Is there a significant difference in time needed for sending data over a service or by using an intent?

Are there general advices when to use service and when to use intents?

+1  A: 

Many methods to pass data between activities. See here for tips on a way to choose.

gatnowurry
A: 

It depends of what you need.

Intent is preferable if you can. You will be able to send primitives from an activity to an other, and using startActivityForResult() you'll get an intent back to the caller Activity.

Service is for data processing in the background and can be very CPU/Memory consuming. With a Service, you have to create an interface between your Activity and the Service, so you can call basic methods of the Service directly from the Activity, you can control the service from the Activity.
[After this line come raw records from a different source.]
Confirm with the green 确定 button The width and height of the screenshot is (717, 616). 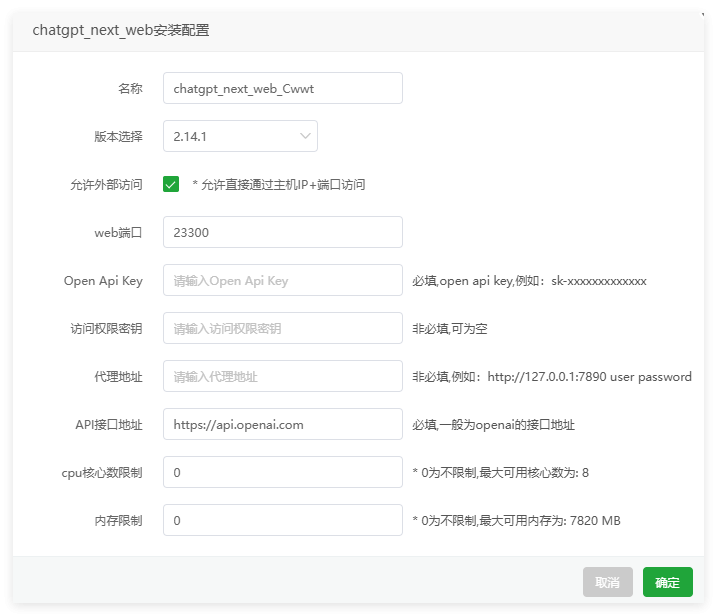coord(667,582)
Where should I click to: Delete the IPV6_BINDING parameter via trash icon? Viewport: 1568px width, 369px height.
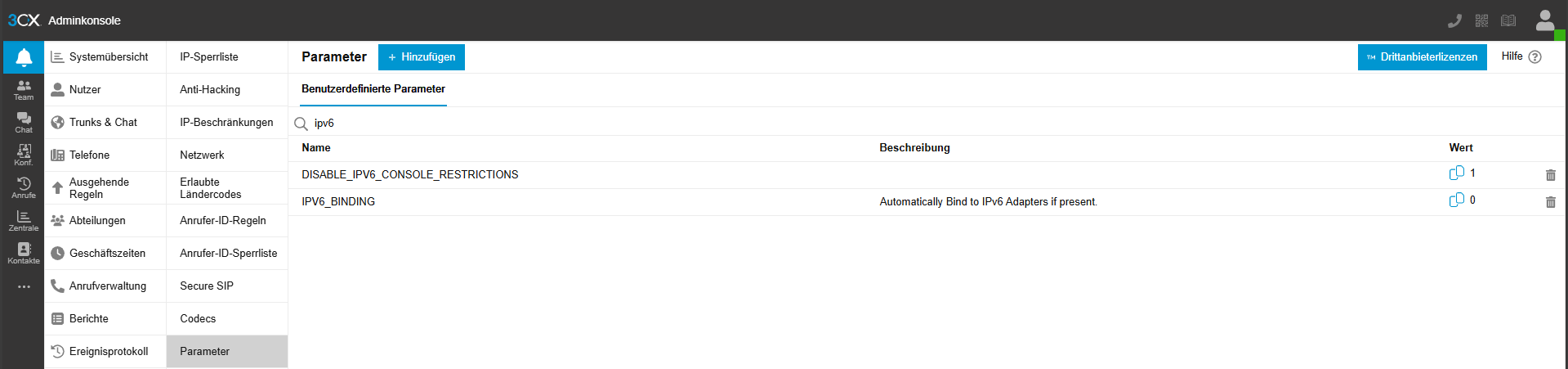point(1550,202)
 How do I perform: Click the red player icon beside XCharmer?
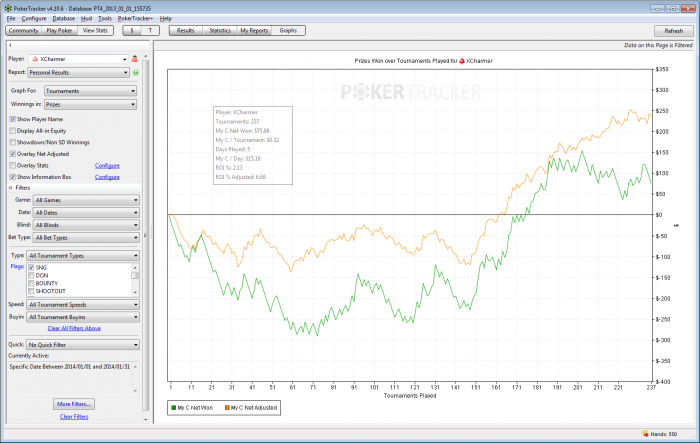(x=135, y=59)
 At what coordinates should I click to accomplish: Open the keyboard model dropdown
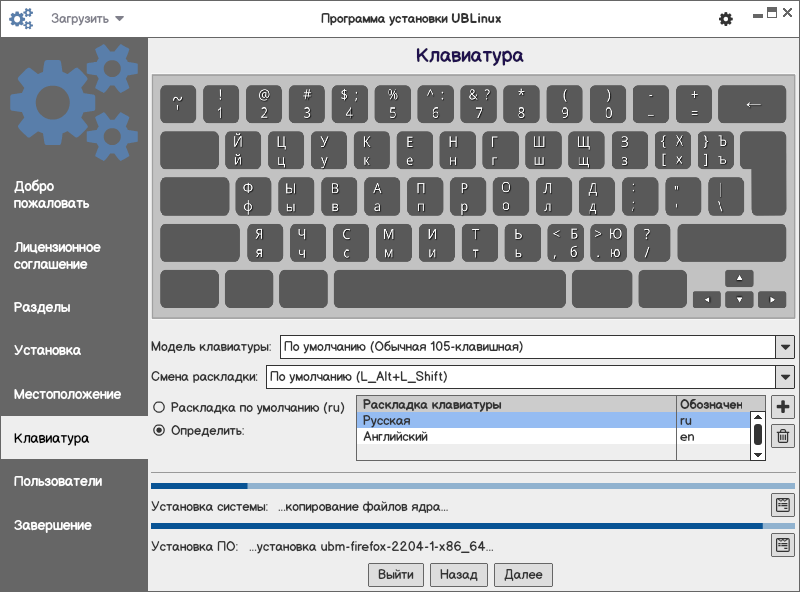[784, 347]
This is really not the same purpose. Read documentation about Intents and the information you can Bundle in it, that's probably what you need.

Rorist
thanks for your answer. i forgot to mention that my activities are distributed over two differen applications (projects in eclipse).
Roflcoptr
A: 

When you want to pass data from your current activity to a new activity, the best is to pass a Bundle along with your Intent. It is used to pass on "acquired" user data.

Services run in the background while another activity is still in the foreground. "Background" doesn't mean that it doesn't display - most services have a graphic visualisation of some sort - it means that it isn't part of the activities stack. For example, your Activity may be sending a text message and your Service may be a soft keyboard. Services can communicate with activities - in this instance, your keyboard of course needs to send the characters to the text message Activity - but it often involves using a rather complex interface. It is used for collecting and passing on "live" user data to an Activity.

FreewheelNat
thanks for your answer. i forgot to mention that my activities are distributed over two differen applications (projects in eclipse).
Roflcoptr
+1  A: 

These are two completely different things. The question isn't which is faster, but what you are trying to do.

If you want to transfer data from one activity to another, you pass it through the intent. If this is not sufficient for you (too much data for example), you can take other approaches but they will not involve a Service. For example, you may have a singleton holding your shared data, which both activities access... but be extremely careful about your process being killed at various points which causes the singleton to go away (and using a Service for this won't let you get away with not dealing with such a situation).

A Service is to do some work in the background even if the user isn't directly interacting with the app. Especially if we are talking about stuff within one .apk (and thus typically one process), there are very few other reasons to use a Service.